■ TASK INSTRUCTIONS
Print the lines below from the line with "The image size is (525, 519)." to the line with "This screenshot has" exactly, keeping both ends, and print no pictures.

■ Pixel coordinate grounding data

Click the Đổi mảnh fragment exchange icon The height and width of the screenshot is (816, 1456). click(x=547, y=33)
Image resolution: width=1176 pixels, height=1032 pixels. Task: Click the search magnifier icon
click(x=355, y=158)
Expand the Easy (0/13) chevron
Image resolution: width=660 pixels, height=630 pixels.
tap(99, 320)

---

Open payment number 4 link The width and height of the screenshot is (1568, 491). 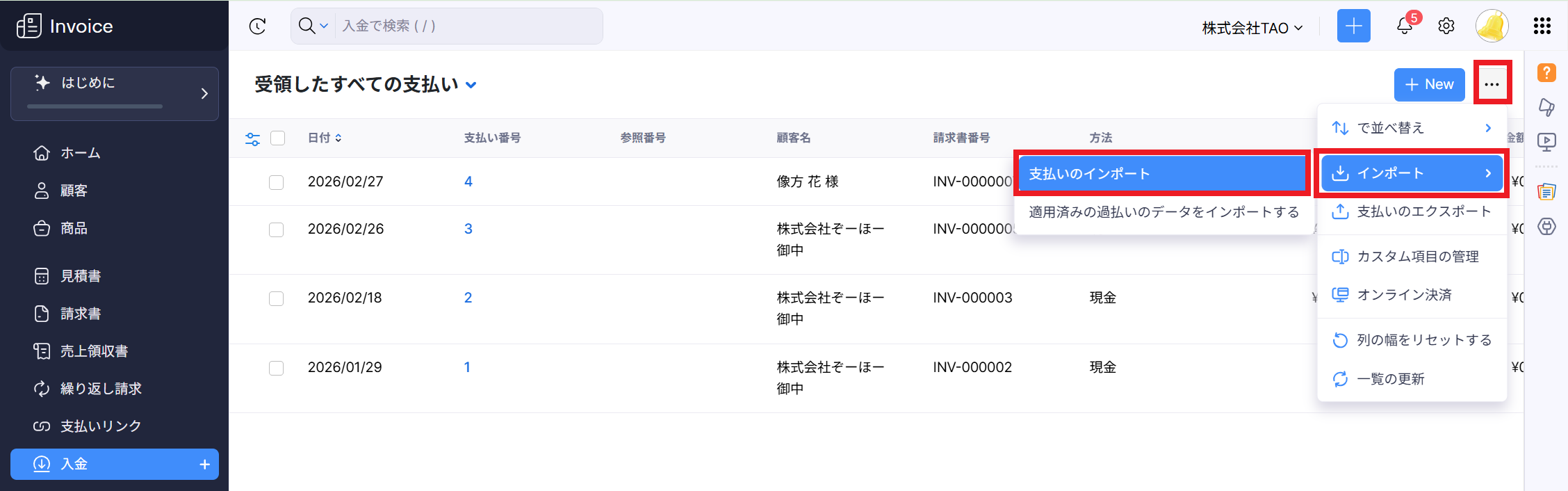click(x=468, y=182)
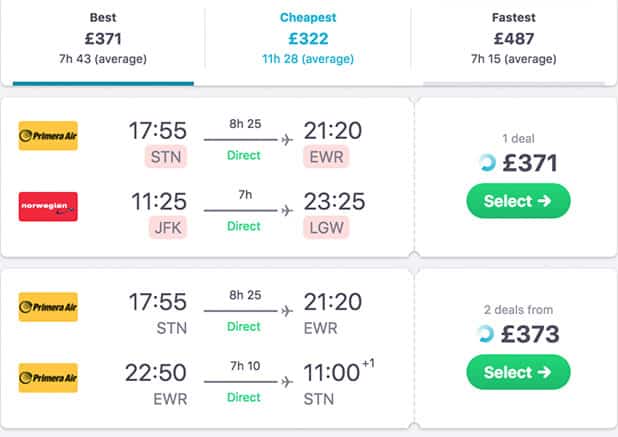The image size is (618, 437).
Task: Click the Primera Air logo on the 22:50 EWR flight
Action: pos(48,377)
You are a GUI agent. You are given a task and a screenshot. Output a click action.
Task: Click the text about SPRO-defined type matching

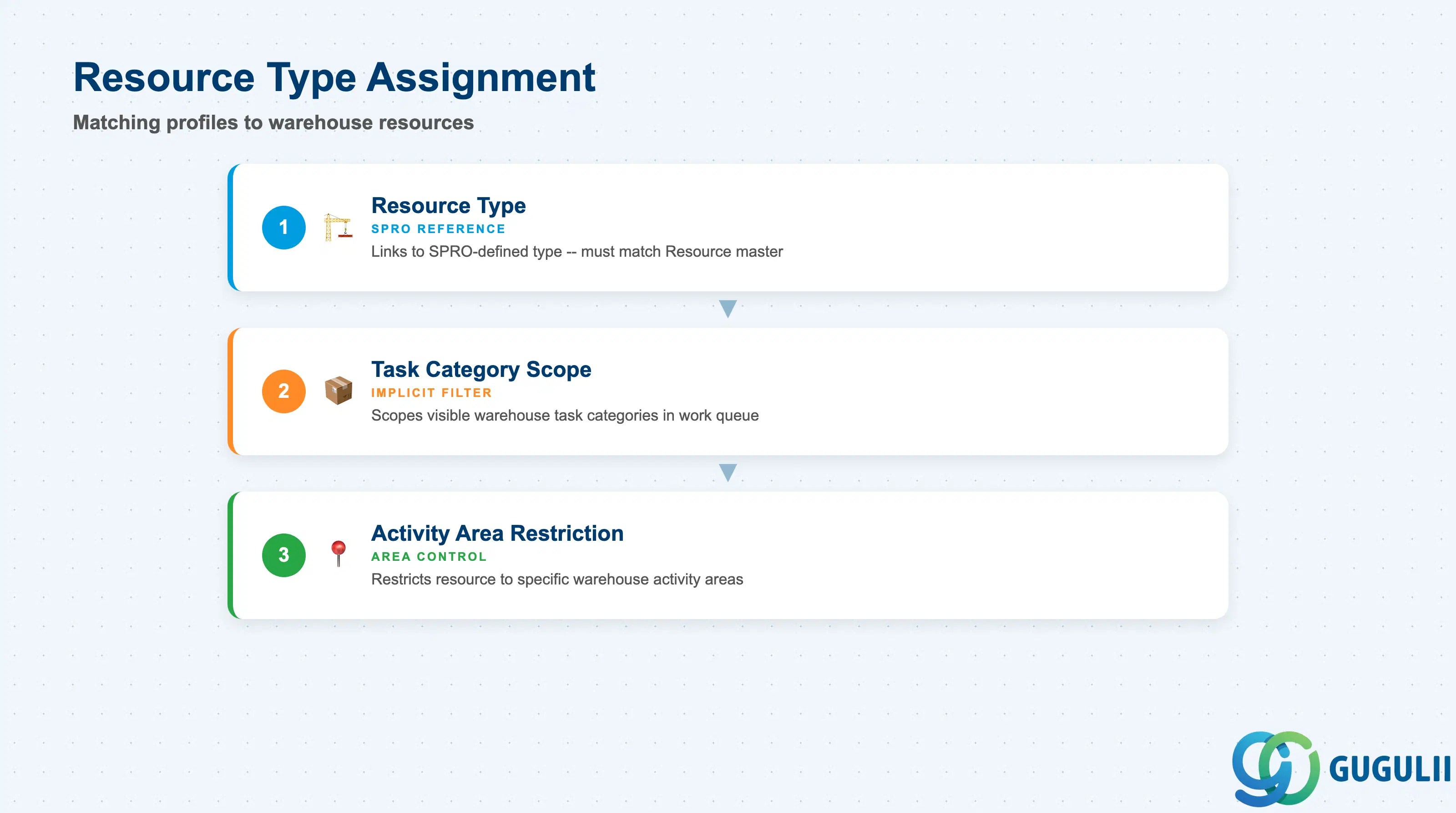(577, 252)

--

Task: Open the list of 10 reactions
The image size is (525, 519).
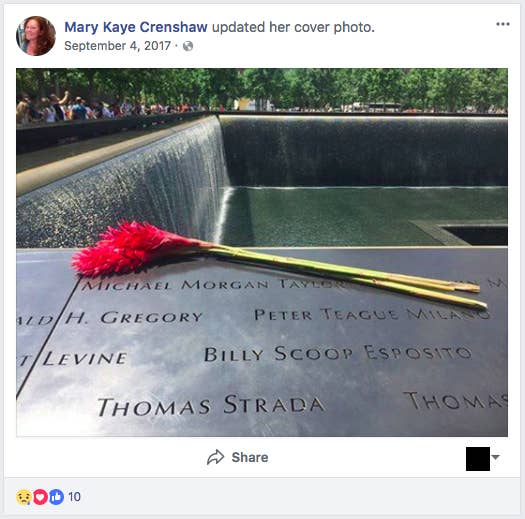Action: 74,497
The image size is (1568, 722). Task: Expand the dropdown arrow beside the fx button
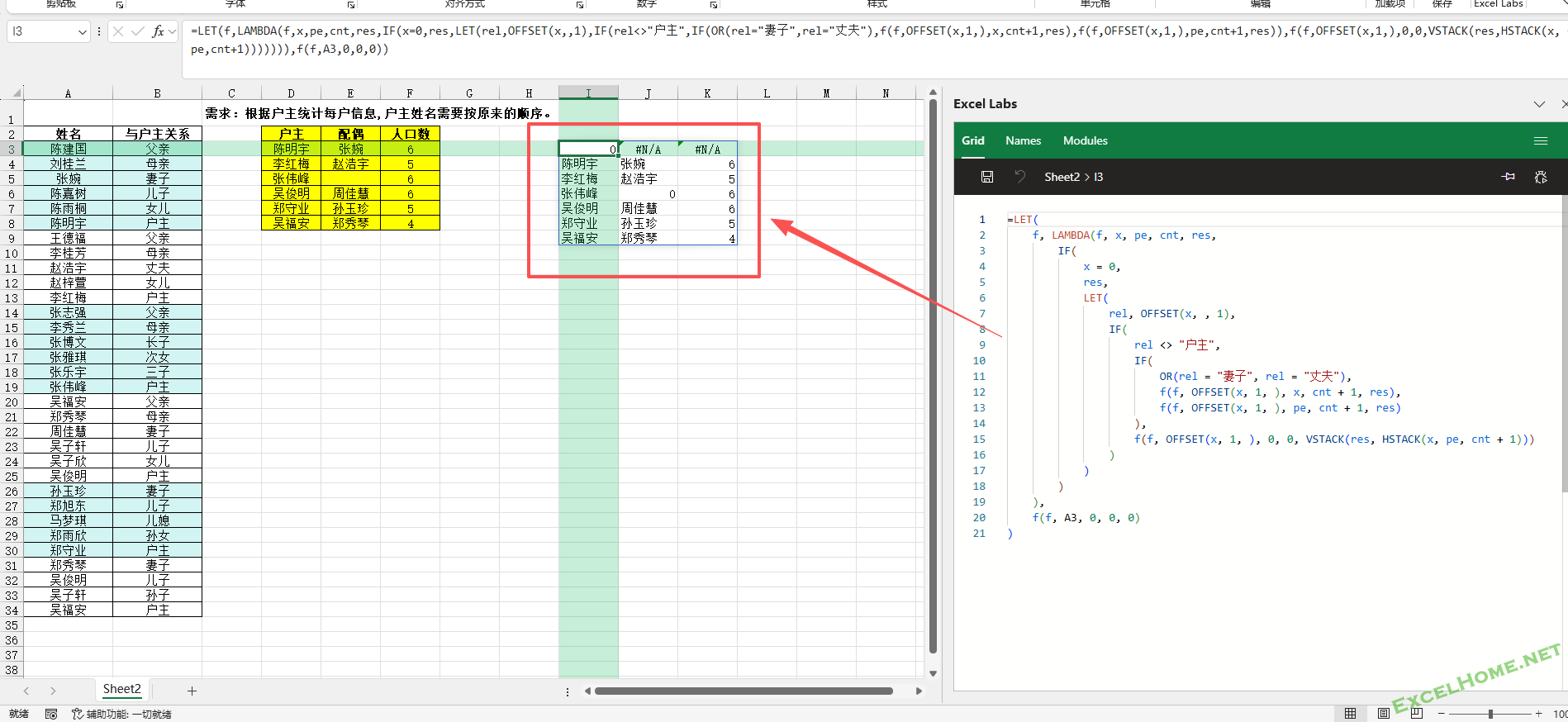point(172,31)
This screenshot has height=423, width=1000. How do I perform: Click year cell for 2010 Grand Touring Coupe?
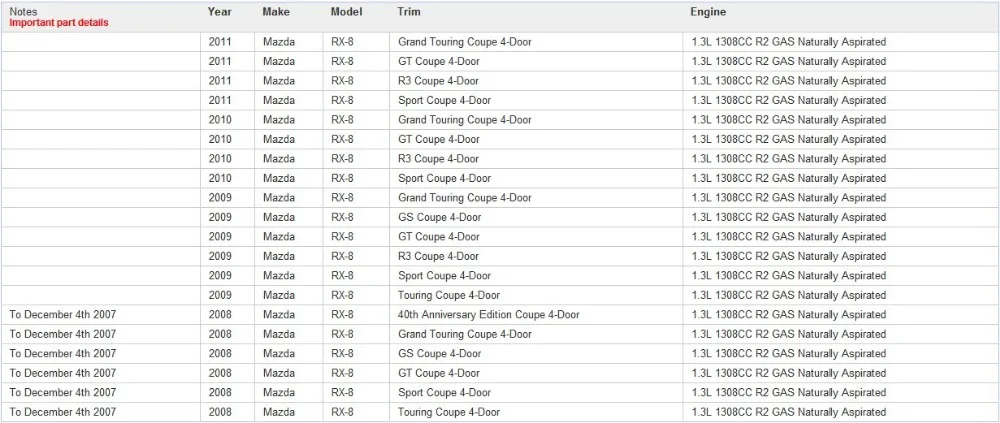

■ REPLY
The image size is (525, 519).
Action: 74,497
The image size is (1568, 722). Task: Expand the dropdown arrow beside the fx button
point(172,31)
This screenshot has height=423, width=1000. How do I perform: Click year cell for 2010 Grand Touring Coupe?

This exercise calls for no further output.